We have seen what happened in other countries. Deputy Cian O'Callaghan referred to various examples. I saw that in Toronto, Canada, where everything was privatised. The refuse was privatised. Gradually, they had to change that because the private system simply does not work. It is based on profit and greed. We have seen that earlier on in the week. We have seen it regarding the allegations about An Bord Pleanála and we have seen it in the 1,500-page Siteserv report, which I am making my way through and which is horrific.

The private system is there for profit. There is a role for the markets and the private system, but it must be matched by a state that recognises what is fundamental to a civilised society: water, publicly owned, which should never be even up for discussion, public housing across the board to balance the market, public health, public education and public childcare. If the Bill is a step in that direction, and I am really not sure it is, I welcome it.

I welcome the proposed accountability to the Committee of Public Accounts. However, I would like the Minister of State to explain the following. I should understand it myself, having spent a good few years on the committee. I am not sure why the Government proposes to distinguish between Accounting Officer and accounting person. Is that with a view to ensuring more accountability? Even with my experience, I cannot make that one out. As has been said, there were only three recommendations from the housing committee. I do not sit on that committee. I thank it for its work. It made very specific recommendations, only one of which was taken on board, and that related to the Committee of Public Accounts. From my reading of the report, it was the committee that asked for the distinction between accounting person and Accounting Officer, but I am not quite sure why that was.
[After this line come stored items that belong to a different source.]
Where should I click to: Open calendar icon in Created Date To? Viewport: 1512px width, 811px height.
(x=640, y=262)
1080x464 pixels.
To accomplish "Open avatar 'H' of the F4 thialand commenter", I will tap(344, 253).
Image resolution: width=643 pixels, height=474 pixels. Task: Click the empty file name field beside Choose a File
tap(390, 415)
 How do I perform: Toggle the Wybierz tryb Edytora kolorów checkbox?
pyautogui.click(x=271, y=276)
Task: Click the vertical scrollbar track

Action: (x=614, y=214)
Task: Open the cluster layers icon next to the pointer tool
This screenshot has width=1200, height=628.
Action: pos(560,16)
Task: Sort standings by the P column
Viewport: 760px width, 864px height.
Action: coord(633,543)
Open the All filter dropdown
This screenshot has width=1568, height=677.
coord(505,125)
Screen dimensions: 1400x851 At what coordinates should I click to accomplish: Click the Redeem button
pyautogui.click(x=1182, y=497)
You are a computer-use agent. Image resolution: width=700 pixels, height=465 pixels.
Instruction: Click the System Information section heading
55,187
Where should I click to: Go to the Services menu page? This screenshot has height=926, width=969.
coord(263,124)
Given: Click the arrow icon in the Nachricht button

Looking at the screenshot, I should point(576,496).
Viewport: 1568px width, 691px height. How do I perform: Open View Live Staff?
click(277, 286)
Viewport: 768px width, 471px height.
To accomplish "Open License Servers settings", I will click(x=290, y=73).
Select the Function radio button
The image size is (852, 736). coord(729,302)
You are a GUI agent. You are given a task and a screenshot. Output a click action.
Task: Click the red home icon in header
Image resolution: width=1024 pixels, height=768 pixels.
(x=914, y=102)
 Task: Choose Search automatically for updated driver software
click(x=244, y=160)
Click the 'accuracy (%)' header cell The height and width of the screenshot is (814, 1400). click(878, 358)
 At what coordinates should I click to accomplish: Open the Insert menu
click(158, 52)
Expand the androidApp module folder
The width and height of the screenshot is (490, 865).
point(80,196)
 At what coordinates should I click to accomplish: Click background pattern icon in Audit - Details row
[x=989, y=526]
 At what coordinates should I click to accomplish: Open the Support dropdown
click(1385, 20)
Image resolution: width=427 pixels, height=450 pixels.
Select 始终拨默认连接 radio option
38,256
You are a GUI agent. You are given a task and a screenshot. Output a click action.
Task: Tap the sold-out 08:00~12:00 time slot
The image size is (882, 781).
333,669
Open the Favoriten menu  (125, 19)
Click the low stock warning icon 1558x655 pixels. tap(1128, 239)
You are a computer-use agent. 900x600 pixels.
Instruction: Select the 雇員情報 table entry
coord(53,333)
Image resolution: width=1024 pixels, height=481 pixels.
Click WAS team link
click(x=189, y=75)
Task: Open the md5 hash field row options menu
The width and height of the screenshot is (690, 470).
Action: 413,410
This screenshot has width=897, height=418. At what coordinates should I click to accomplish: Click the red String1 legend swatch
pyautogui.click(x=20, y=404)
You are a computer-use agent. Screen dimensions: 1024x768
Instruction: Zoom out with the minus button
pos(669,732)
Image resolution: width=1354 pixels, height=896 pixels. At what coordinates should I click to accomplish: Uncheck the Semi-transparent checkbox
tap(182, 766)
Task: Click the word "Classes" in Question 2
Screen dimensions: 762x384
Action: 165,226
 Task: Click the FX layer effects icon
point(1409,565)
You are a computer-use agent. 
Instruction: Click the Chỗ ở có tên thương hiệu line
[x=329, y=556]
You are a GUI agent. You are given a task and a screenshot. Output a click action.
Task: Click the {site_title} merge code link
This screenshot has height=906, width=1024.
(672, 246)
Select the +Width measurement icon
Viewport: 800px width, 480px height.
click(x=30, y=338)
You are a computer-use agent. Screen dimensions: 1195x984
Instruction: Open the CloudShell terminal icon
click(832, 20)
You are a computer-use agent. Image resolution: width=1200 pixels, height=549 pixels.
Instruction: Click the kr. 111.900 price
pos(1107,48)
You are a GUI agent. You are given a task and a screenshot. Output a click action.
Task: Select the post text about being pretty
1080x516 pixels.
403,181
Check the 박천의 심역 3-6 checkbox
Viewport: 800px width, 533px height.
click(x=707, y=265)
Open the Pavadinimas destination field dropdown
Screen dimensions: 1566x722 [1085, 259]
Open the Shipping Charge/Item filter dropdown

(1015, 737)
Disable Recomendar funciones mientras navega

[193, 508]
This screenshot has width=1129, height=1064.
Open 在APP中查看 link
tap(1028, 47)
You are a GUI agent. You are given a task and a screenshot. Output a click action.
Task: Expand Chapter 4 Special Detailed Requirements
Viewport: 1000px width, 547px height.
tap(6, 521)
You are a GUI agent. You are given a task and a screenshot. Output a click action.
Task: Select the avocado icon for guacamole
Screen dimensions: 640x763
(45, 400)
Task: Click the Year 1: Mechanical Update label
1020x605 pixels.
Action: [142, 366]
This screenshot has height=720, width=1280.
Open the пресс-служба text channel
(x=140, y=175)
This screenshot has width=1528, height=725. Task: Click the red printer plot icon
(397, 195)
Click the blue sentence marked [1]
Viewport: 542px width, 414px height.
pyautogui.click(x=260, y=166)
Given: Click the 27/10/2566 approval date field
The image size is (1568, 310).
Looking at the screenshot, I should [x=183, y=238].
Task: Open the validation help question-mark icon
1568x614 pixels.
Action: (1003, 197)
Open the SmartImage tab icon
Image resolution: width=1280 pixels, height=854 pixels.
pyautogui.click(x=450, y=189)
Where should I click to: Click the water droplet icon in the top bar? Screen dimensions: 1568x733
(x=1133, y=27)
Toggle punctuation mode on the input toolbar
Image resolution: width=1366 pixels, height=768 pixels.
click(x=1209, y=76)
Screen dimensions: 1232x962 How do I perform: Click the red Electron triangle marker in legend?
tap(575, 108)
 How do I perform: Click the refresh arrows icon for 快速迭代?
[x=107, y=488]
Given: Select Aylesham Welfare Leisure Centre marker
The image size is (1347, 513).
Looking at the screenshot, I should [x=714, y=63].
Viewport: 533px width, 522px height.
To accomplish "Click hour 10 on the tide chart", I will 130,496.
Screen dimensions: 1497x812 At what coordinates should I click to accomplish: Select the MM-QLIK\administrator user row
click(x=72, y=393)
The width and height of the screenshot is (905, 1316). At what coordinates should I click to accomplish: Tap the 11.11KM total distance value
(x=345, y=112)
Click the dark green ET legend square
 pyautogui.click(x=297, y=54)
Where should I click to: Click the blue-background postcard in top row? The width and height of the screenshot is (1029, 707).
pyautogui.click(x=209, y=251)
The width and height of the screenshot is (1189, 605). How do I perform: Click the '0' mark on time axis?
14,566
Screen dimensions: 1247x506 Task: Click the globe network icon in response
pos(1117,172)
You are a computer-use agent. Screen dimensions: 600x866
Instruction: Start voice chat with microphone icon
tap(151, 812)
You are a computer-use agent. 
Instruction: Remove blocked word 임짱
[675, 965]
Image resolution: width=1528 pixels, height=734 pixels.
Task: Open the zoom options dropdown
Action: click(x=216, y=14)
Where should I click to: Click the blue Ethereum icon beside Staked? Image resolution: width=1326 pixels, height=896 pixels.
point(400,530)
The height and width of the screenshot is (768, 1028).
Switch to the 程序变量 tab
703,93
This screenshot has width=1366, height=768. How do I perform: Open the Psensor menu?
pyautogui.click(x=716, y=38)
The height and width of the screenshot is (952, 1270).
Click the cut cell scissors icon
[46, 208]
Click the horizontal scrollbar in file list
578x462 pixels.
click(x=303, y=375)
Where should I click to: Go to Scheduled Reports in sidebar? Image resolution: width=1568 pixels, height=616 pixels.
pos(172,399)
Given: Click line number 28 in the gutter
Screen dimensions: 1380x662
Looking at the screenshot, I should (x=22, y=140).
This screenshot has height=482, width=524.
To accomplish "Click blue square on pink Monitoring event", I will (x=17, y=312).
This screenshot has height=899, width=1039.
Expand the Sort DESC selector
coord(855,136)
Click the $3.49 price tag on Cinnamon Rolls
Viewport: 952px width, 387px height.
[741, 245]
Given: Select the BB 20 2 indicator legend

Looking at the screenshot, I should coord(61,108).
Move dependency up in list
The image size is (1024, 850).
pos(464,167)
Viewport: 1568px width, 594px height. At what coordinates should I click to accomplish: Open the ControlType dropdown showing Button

Then a regulatory impact analysis was carried out and it came up with three options. I never understand when such analyses are carried out why one of the options is to do nothing. The options should be looked at. One of the options is always no intervention, as if that is an option. The two other options in this analysis are, No. 2, to separate Irish Water from Ervia with additional regulatory requirements and, No. 3, to separate them with no additional regulatory requirements. The committee went for No. 2, and the additional regulatory requirements presumably involve the Committee of Public Accounts. Do they involve the regulator as well? Again, I am a little worried about that because such a provision is for commercial companies. I am not sure what status this company will have. Perhaps that could be clarified either tonight or in the process.

Cuirim fáilte roimhe gurb é Uisce Éireann an t-ainm a bheidh ar an eagraíocht seo, ach tá mé beagáinín buartha. I gcónaí bíonn an teideal Gaeilge mar rud diúltach. Tá eagla orm gur rud diúltach é Uisce Éireann. Níl mé ag cur lochta ar bith ar na hoibrithe. I am worried that Irish is often used in a negative sense. I am delighted that the name of the body is to be Uisce Éireann, but very often Irish is associated with negativity, and that is a little difficulty for me. I think of Lá Nua, which is a mental health centre in Galway and is anything but a lá nua in terms of the way the Government has treated it. I think of Tusla. Tús means beginning and lá means day, so the beginning of a new day. The grammar is wrong and the síntí fada are gone and it is nonsense. Of course, Tusla itself has had its own problems, and perhaps that has come from the word. The beginning of a new day, which would be tús lae or tús an lae nua, becomes Tusla. I do not know even how to pronounce it. Again, this is no reflection on the staff, but there is an absence of vision here. We stick in the Irish language rather than the Irish language being part of the solution. I have repeatedly pointed to a book called Irish and Ecologyby Michael Cronin. It is a wonderful little book. It is in Irish and English and it talks about Irish being part of the solution to climate change because of the history of the Irish language and the Irish people being with nature and working with nature. That is just an aside while I have the time, courtesy of the Social Democrats. I have decided to use that time. I despair of the negativity of the Irish word when used that way.

I hope Uisce Éireann works out. I have a little difficulty with the way it has been allowed to develop unaccountably. It is pushed on all sides from every side. It makes sense to have it in the local authority under the new thing the Government is now doing but with the footprint, as has been said, in the local authority. That is where it should be, along with its colleagues in the other services. Moving it out does not make sense to me.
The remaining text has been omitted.